* [What is needed]
The data below must be copied in full and without any change.

(Stored data entries)
=== Begin Enclosure ===
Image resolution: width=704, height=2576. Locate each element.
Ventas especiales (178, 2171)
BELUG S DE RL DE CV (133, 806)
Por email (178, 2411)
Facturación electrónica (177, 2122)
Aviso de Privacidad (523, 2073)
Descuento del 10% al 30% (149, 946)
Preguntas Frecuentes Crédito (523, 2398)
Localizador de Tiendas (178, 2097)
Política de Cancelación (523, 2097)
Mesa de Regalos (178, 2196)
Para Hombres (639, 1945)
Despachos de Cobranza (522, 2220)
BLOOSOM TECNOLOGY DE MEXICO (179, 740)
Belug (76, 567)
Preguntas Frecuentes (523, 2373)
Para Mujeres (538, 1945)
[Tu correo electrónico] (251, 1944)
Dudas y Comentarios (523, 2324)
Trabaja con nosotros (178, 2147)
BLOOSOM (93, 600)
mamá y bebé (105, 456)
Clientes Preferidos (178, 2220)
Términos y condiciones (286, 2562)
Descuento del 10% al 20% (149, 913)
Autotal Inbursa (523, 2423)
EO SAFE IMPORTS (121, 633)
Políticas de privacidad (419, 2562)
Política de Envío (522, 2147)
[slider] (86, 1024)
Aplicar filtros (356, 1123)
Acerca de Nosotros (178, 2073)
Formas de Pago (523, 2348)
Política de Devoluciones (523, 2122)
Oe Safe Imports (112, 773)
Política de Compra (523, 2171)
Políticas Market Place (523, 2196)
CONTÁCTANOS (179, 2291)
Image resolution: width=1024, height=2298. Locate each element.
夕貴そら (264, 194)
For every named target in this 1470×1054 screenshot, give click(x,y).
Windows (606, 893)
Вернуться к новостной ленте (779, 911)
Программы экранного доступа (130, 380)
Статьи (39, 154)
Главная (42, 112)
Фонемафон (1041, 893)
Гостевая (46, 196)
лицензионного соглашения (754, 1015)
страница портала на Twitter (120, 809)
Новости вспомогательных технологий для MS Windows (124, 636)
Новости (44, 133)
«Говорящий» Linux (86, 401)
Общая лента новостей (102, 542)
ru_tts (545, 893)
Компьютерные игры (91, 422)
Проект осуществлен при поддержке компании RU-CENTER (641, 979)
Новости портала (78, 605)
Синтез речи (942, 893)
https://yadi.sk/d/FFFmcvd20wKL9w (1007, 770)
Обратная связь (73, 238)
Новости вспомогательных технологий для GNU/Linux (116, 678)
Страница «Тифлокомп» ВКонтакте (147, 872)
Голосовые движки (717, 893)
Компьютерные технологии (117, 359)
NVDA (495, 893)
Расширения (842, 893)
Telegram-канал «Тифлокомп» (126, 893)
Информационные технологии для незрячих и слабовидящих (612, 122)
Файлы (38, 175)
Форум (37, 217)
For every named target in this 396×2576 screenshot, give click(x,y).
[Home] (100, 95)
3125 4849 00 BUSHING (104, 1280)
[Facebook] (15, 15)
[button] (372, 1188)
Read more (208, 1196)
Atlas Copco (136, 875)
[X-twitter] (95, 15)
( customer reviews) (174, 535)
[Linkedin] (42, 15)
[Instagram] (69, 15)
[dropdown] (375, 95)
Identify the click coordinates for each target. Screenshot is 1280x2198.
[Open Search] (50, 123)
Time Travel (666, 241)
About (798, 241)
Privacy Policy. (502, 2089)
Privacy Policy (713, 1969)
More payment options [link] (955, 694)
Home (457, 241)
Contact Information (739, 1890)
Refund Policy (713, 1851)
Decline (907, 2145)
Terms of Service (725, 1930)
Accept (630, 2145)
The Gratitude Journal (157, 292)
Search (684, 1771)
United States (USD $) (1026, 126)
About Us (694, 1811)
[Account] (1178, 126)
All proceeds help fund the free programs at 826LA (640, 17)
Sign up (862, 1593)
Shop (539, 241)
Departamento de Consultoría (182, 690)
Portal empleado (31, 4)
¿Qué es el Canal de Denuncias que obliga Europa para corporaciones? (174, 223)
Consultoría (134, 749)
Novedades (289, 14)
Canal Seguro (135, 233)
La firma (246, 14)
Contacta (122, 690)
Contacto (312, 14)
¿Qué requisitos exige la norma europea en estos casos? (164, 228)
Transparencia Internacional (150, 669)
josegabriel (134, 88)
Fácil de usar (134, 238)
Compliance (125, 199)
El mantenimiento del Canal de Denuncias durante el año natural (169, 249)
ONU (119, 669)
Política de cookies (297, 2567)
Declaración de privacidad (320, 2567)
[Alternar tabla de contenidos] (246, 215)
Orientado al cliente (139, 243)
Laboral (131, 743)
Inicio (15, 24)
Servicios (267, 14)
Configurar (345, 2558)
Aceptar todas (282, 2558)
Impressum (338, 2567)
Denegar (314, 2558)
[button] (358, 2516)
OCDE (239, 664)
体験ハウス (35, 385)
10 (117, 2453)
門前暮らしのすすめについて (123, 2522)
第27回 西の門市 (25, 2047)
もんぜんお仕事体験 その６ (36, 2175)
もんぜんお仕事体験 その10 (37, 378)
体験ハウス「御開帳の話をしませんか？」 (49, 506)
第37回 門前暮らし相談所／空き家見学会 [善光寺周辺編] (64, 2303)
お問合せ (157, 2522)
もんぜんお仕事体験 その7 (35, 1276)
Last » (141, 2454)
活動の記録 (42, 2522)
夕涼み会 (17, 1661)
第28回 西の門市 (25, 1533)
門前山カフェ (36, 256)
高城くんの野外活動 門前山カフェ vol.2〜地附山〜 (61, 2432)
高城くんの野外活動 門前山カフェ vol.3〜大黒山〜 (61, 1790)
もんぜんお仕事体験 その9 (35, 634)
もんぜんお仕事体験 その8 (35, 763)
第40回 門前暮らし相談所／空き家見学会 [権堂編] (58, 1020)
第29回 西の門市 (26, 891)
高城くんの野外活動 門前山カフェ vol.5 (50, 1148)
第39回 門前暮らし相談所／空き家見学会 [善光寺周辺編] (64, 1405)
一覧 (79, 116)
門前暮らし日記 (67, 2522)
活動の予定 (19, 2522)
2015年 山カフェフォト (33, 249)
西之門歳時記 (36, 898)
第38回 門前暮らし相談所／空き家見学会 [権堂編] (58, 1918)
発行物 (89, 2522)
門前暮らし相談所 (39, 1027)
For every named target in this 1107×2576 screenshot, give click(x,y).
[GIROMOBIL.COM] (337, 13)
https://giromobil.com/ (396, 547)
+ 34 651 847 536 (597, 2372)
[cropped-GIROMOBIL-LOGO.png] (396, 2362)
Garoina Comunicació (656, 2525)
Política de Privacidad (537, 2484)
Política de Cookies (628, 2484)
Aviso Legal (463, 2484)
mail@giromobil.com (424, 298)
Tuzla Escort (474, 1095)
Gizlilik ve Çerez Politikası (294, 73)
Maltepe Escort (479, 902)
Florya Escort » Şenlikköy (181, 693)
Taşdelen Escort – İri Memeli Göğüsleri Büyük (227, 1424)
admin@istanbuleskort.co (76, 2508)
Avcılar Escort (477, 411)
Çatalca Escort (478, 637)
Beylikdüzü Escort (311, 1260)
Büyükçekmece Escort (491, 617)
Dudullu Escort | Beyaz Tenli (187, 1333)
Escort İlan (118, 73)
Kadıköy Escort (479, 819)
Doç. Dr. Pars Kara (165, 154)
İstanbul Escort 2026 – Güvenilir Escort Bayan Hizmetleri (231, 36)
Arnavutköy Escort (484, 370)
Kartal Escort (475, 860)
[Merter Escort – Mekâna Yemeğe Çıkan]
=== End Enclosure ===
* [Written response]
Image resolution: width=704, height=2576. Locate each element.
Ventas especiales (178, 2171)
BELUG S DE RL DE CV (133, 806)
Por email (178, 2411)
Facturación electrónica (177, 2122)
Aviso de Privacidad (523, 2073)
Descuento del 10% al 30% (149, 946)
Preguntas Frecuentes Crédito (523, 2398)
Localizador de Tiendas (178, 2097)
Política de Cancelación (523, 2097)
Mesa de Regalos (178, 2196)
Para Hombres (639, 1945)
Despachos de Cobranza (522, 2220)
BLOOSOM TECNOLOGY DE MEXICO (179, 740)
Belug (76, 567)
Preguntas Frecuentes (523, 2373)
Para Mujeres (538, 1945)
[Tu correo electrónico] (251, 1944)
Dudas y Comentarios (523, 2324)
Trabaja con nosotros (178, 2147)
BLOOSOM (93, 600)
mamá y bebé (105, 456)
Clientes Preferidos (178, 2220)
Términos y condiciones (286, 2562)
Descuento del 10% al 20% (149, 913)
Autotal Inbursa (523, 2423)
EO SAFE IMPORTS (121, 633)
Políticas de privacidad (419, 2562)
Política de Envío (522, 2147)
[slider] (86, 1024)
Aplicar filtros (356, 1123)
Acerca de Nosotros (178, 2073)
Formas de Pago (523, 2348)
Política de Devoluciones (523, 2122)
Oe Safe Imports (112, 773)
Política de Compra (523, 2171)
Políticas Market Place (523, 2196)
CONTÁCTANOS (179, 2291)
Image resolution: width=1024, height=2298. Locate each element.
夕貴そら (264, 194)
For every named target in this 1470×1054 screenshot, give click(x,y).
Windows (606, 893)
Вернуться к новостной ленте (779, 911)
Программы экранного доступа (130, 380)
Статьи (39, 154)
Главная (42, 112)
Фонемафон (1041, 893)
Гостевая (46, 196)
лицензионного соглашения (754, 1015)
страница портала на Twitter (120, 809)
Новости вспомогательных технологий для MS Windows (124, 636)
Новости (44, 133)
«Говорящий» Linux (86, 401)
Общая лента новостей (102, 542)
ru_tts (545, 893)
Компьютерные игры (91, 422)
Проект осуществлен при поддержке компании RU-CENTER (641, 979)
Новости портала (78, 605)
Синтез речи (942, 893)
https://yadi.sk/d/FFFmcvd20wKL9w (1007, 770)
Обратная связь (73, 238)
Новости вспомогательных технологий для GNU/Linux (116, 678)
Страница «Тифлокомп» ВКонтакте (147, 872)
Голосовые движки (717, 893)
Компьютерные технологии (117, 359)
NVDA (495, 893)
Расширения (842, 893)
Telegram-канал «Тифлокомп» (126, 893)
Информационные технологии для незрячих и слабовидящих (612, 122)
Файлы (38, 175)
Форум (37, 217)
For every named target in this 396×2576 screenshot, give click(x,y).
[Home] (100, 95)
3125 4849 00 BUSHING (104, 1280)
[Facebook] (15, 15)
[button] (372, 1188)
Read more (208, 1196)
Atlas Copco (136, 875)
[X-twitter] (95, 15)
( customer reviews) (174, 535)
[Linkedin] (42, 15)
[Instagram] (69, 15)
[dropdown] (375, 95)
Identify the click coordinates for each target. Screenshot is 1280x2198.
[Open Search] (50, 123)
Time Travel (666, 241)
About (798, 241)
Privacy Policy. (502, 2089)
Privacy Policy (713, 1969)
More payment options [link] (955, 694)
Home (457, 241)
Contact Information (739, 1890)
Refund Policy (713, 1851)
Decline (907, 2145)
Terms of Service (725, 1930)
Accept (630, 2145)
The Gratitude Journal (157, 292)
Search (684, 1771)
United States (USD $) (1026, 126)
About Us (694, 1811)
[Account] (1178, 126)
All proceeds help fund the free programs at 826LA (640, 17)
Sign up (862, 1593)
Shop (539, 241)
Departamento de Consultoría (182, 690)
Portal empleado (31, 4)
¿Qué es el Canal de Denuncias que obliga Europa para corporaciones? (174, 223)
Consultoría (134, 749)
Novedades (289, 14)
Canal Seguro (135, 233)
La firma (246, 14)
Contacta (122, 690)
Contacto (312, 14)
¿Qué requisitos exige la norma europea en estos casos? (164, 228)
Transparencia Internacional (150, 669)
josegabriel (134, 88)
Fácil de usar (134, 238)
Compliance (125, 199)
El mantenimiento del Canal de Denuncias durante el año natural (169, 249)
ONU (119, 669)
Política de cookies (297, 2567)
Declaración de privacidad (320, 2567)
[Alternar tabla de contenidos] (246, 215)
Orientado al cliente (139, 243)
Laboral (131, 743)
Inicio (15, 24)
Servicios (267, 14)
Configurar (345, 2558)
Aceptar todas (282, 2558)
Impressum (338, 2567)
Denegar (314, 2558)
[button] (358, 2516)
OCDE (239, 664)
体験ハウス (35, 385)
10 (117, 2453)
門前暮らしのすすめについて (123, 2522)
第27回 西の門市 (25, 2047)
もんぜんお仕事体験 その６ (36, 2175)
もんぜんお仕事体験 その10 (37, 378)
体験ハウス「御開帳の話をしませんか？」 (49, 506)
第37回 門前暮らし相談所／空き家見学会 [善光寺周辺編] (64, 2303)
お問合せ (157, 2522)
もんぜんお仕事体験 その7 (35, 1276)
Last » (141, 2454)
活動の記録 (42, 2522)
夕涼み会 (17, 1661)
第28回 西の門市 (25, 1533)
門前山カフェ (36, 256)
高城くんの野外活動 門前山カフェ vol.2〜地附山〜 (61, 2432)
高城くんの野外活動 門前山カフェ vol.3〜大黒山〜 (61, 1790)
もんぜんお仕事体験 その9 (35, 634)
もんぜんお仕事体験 その8 (35, 763)
第40回 門前暮らし相談所／空き家見学会 [権堂編] (58, 1020)
第29回 西の門市 (26, 891)
高城くんの野外活動 門前山カフェ vol.5 (50, 1148)
第39回 門前暮らし相談所／空き家見学会 [善光寺周辺編] (64, 1405)
一覧 (79, 116)
門前暮らし日記 (67, 2522)
活動の予定 (19, 2522)
2015年 山カフェフォト (33, 249)
西之門歳時記 (36, 898)
第38回 門前暮らし相談所／空き家見学会 [権堂編] (58, 1918)
発行物 (89, 2522)
門前暮らし相談所 (39, 1027)
For every named target in this 1107×2576 screenshot, give click(x,y).
[GIROMOBIL.COM] (337, 13)
https://giromobil.com/ (396, 547)
+ 34 651 847 536 (597, 2372)
[cropped-GIROMOBIL-LOGO.png] (396, 2362)
Garoina Comunicació (656, 2525)
Política de Privacidad (537, 2484)
Política de Cookies (628, 2484)
Aviso Legal (463, 2484)
mail@giromobil.com (424, 298)
Tuzla Escort (474, 1095)
Gizlilik ve Çerez Politikası (294, 73)
Maltepe Escort (479, 902)
Florya Escort » Şenlikköy (181, 693)
Taşdelen Escort – İri Memeli Göğüsleri Büyük (227, 1424)
admin@istanbuleskort.co (76, 2508)
Avcılar Escort (477, 411)
Çatalca Escort (478, 637)
Beylikdüzü Escort (311, 1260)
Büyükçekmece Escort (491, 617)
Dudullu Escort | Beyaz Tenli (187, 1333)
Escort İlan (118, 73)
Kadıköy Escort (479, 819)
Doç. Dr. Pars Kara (165, 154)
İstanbul Escort 2026 – Güvenilir Escort Bayan Hizmetleri (231, 36)
Arnavutköy Escort (484, 370)
Kartal Escort (475, 860)
[Merter Escort – Mekâna Yemeğe Çıkan]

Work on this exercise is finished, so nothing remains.